When we talk about the enthalpy of the steam at the inlet and outlet of a turbine (\( h_{in} \) and \( h_{out} \), respectively), we are referring to the energy content of the steam before and after passing through the turbine. These values, often found using steam tables or software like REFPROP, provide the necessary input to calculate the potential power output of the turbine, which hinges on the change in enthalpy as steam expands through the turbine.

Saturated Vapor

Saturated vapor is a term used to describe a vapor that is at the temperature at which vaporization (boiling) happens at a given pressure. At this point, the vapor is in equilibrium with its liquid; adding heat would convert more liquid to vapor without changing temperature.

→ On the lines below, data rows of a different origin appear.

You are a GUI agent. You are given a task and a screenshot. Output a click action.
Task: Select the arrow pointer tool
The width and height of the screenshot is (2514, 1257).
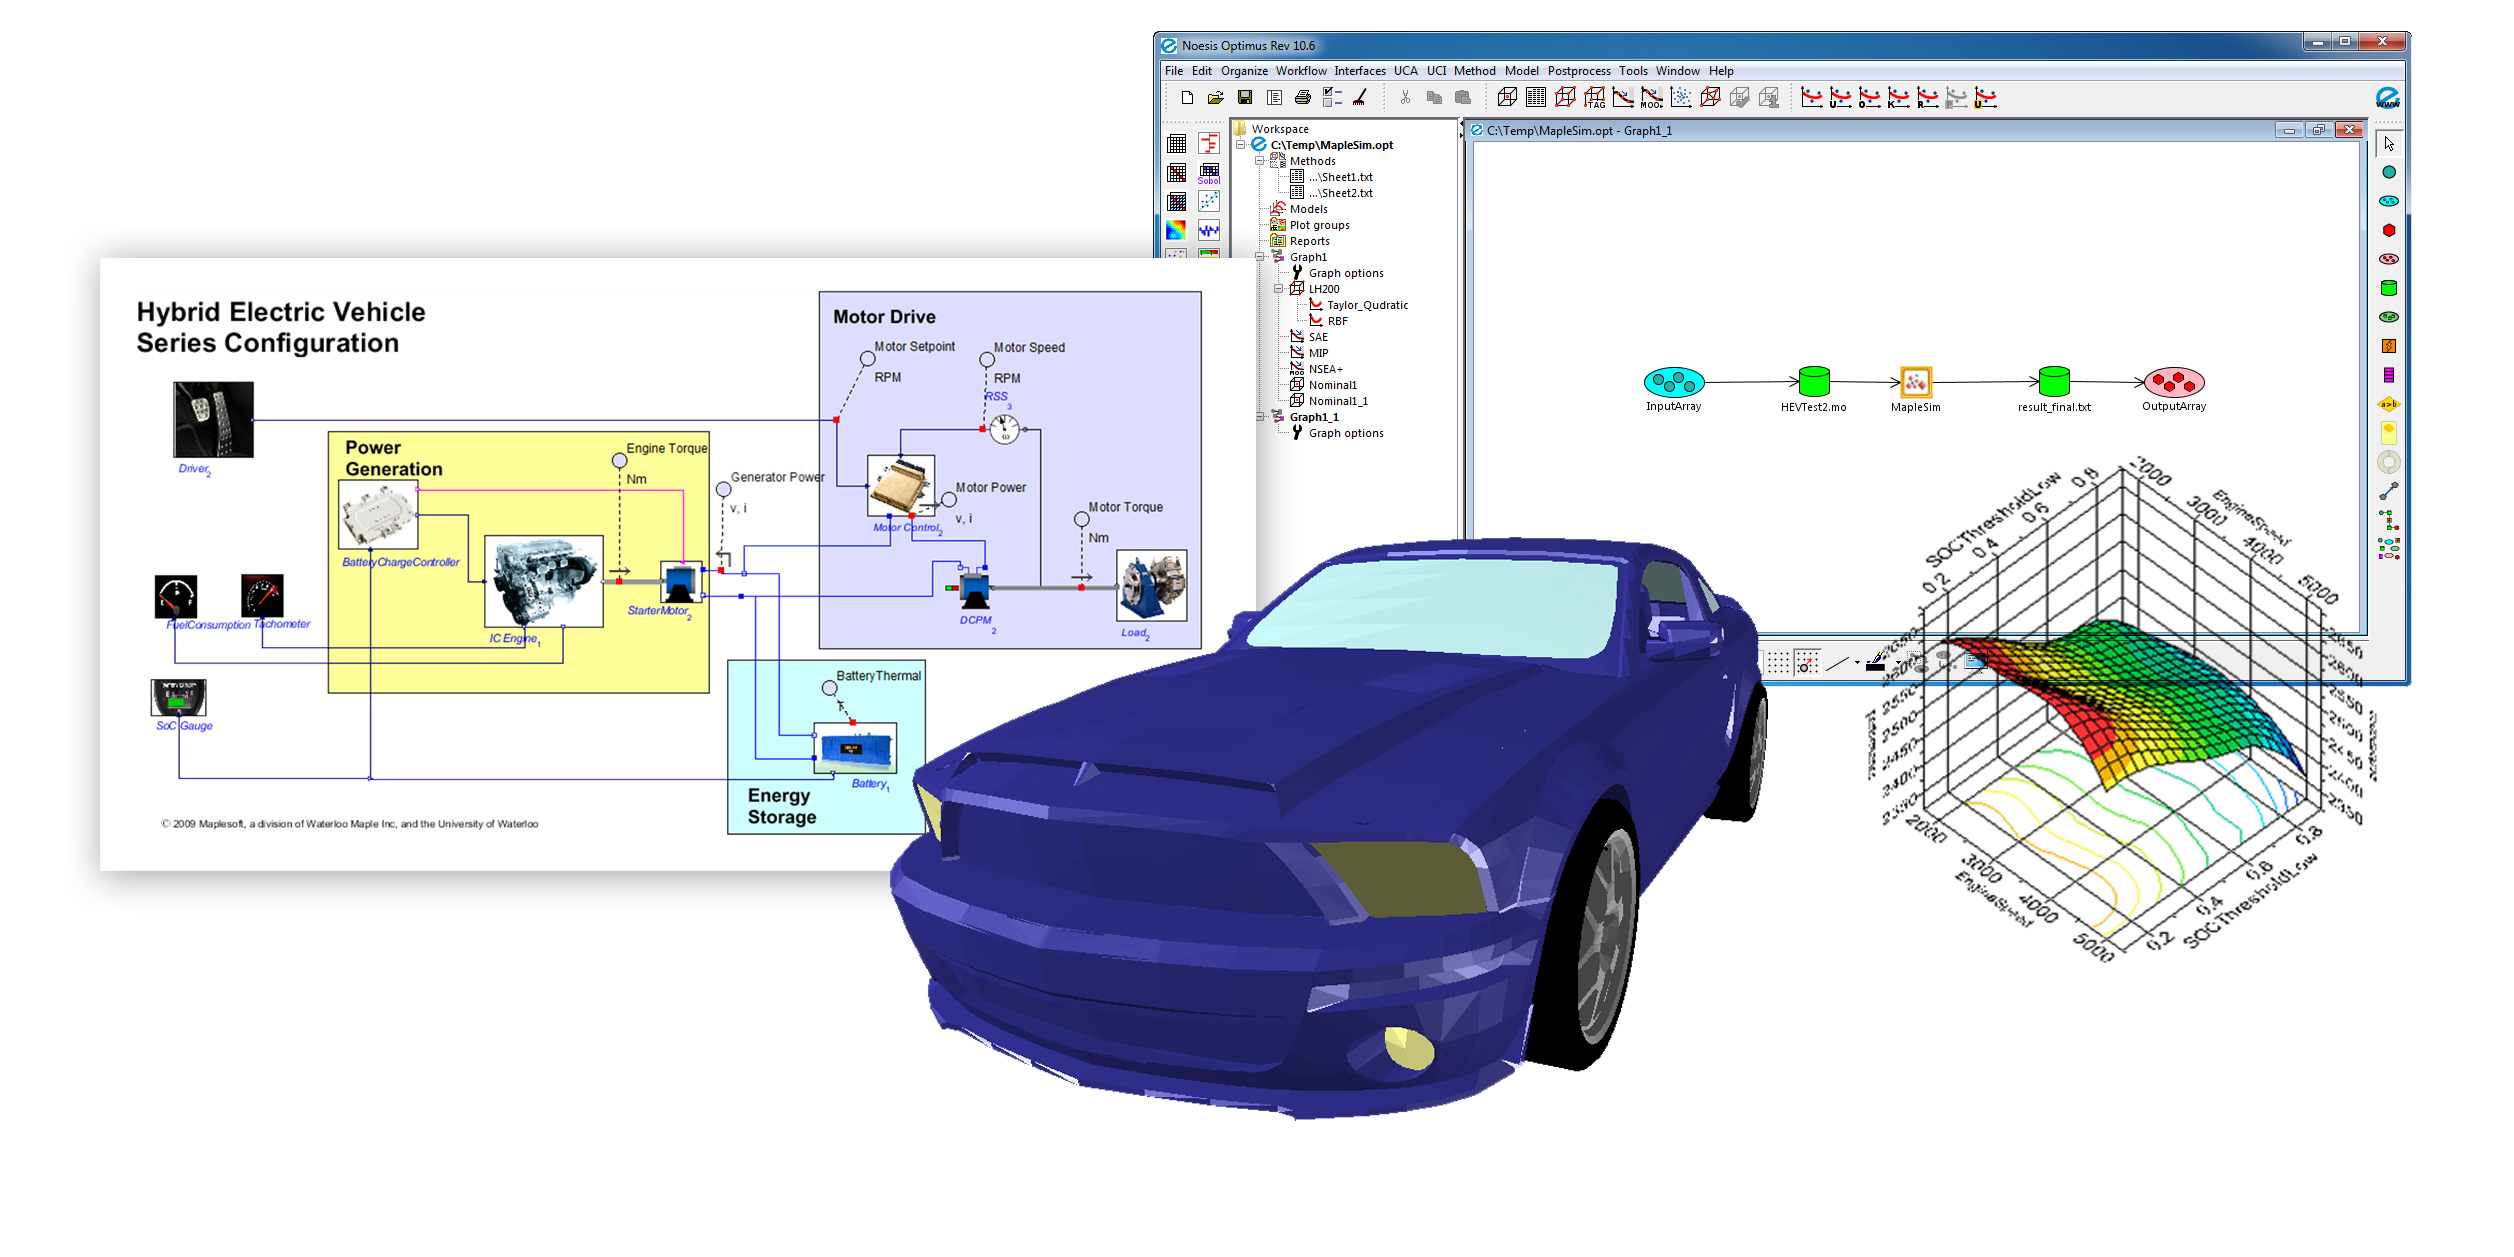click(2388, 144)
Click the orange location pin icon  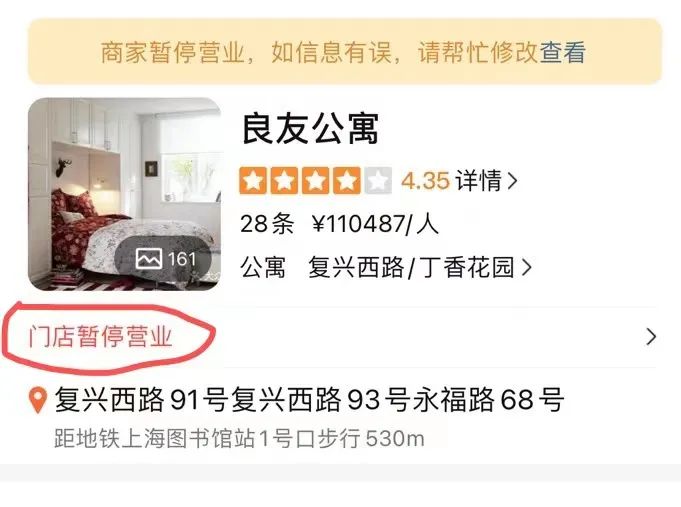click(x=38, y=400)
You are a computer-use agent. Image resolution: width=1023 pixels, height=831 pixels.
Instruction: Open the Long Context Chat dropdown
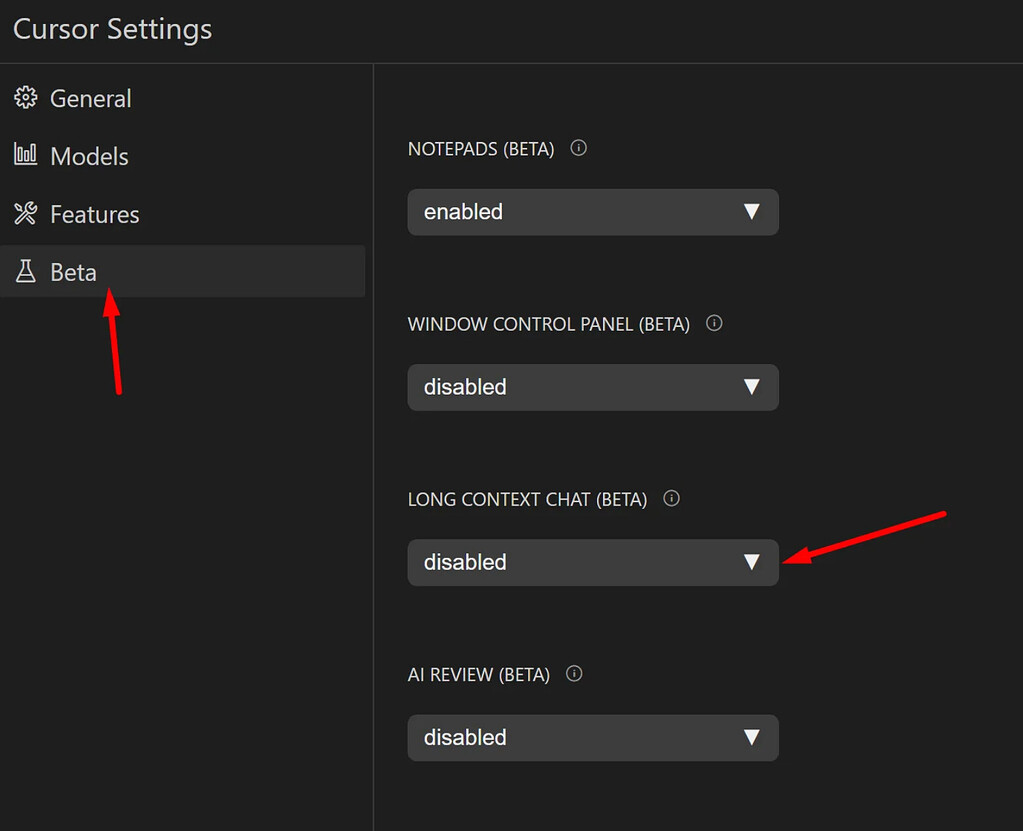coord(592,562)
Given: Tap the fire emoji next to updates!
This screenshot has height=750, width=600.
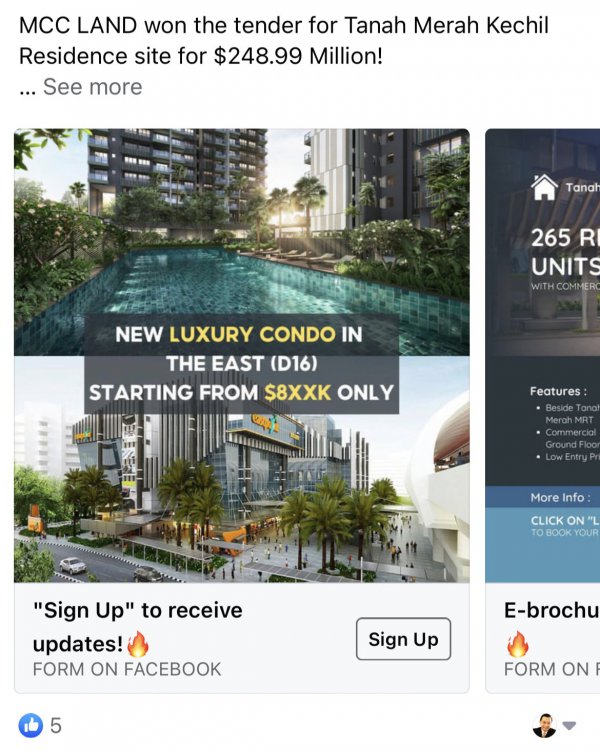Looking at the screenshot, I should tap(138, 644).
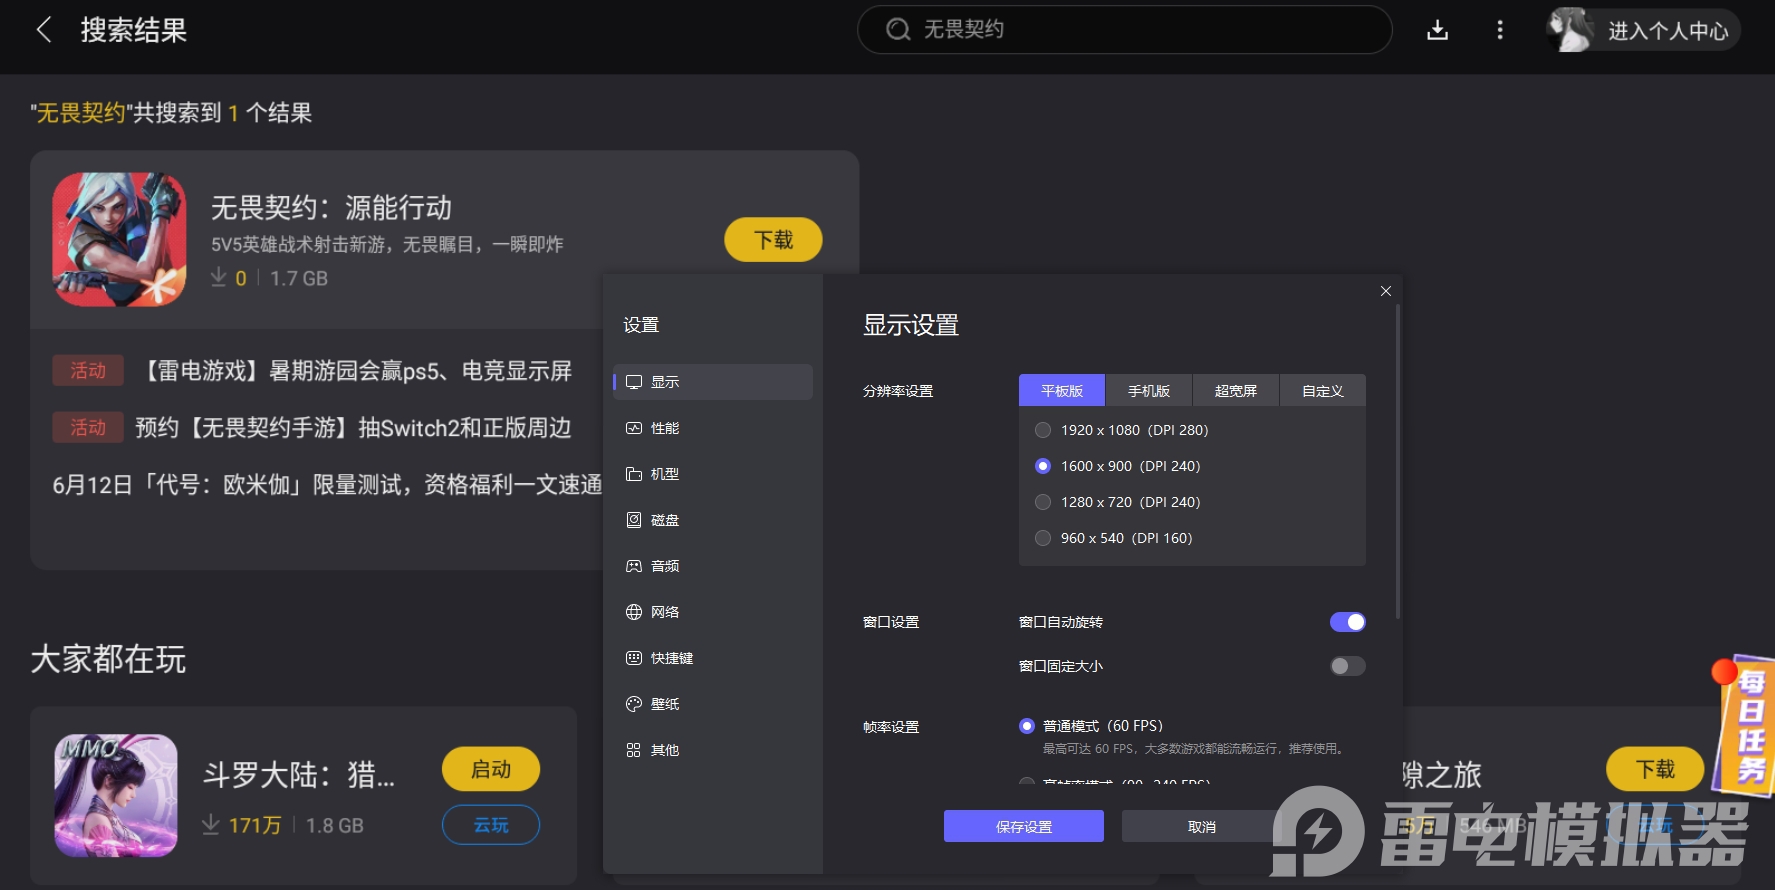Enable the 窗口固定大小 toggle
Viewport: 1775px width, 890px height.
point(1347,666)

In our example, the steam leaving the turbine is mentioned as 'saturated vapor', implying it is at the temperature and pressure where the water and steam are in equilibrium. This is important because it defines the state of the steam exiting the turbine and affects the enthalpy value used in power output calculations. The turbine brings the steam to the brink of condensation without actual condensation occurring, maximizing energy extraction from the steam.

Irreversibilities

Irreversibilities refer to the inherent inefficiencies that occur in real-world processes, which prevent them from being completely reversible. This means in practice some energy is always lost due to factors like friction, heat loss, and turbulence, and can't be recaptured to do work.

In a perfect, reversible process, none of the energy is wasted, and the entropy (a measure of disorder or randomness) remains constant. In the context of turbines, the absence of irreversibilities would mean all of the steam's enthalpy could be converted to work. Hence, part (b) of our exercise explores the ideal scenario, where the power output is maximized as if there were no energy losses or irreversibilities present. In reality, the actual power output would be less due to these inefficiencies. Understanding irreversibilities is critical in designing more efficient systems and predicting actual performance versus theoretical maximums.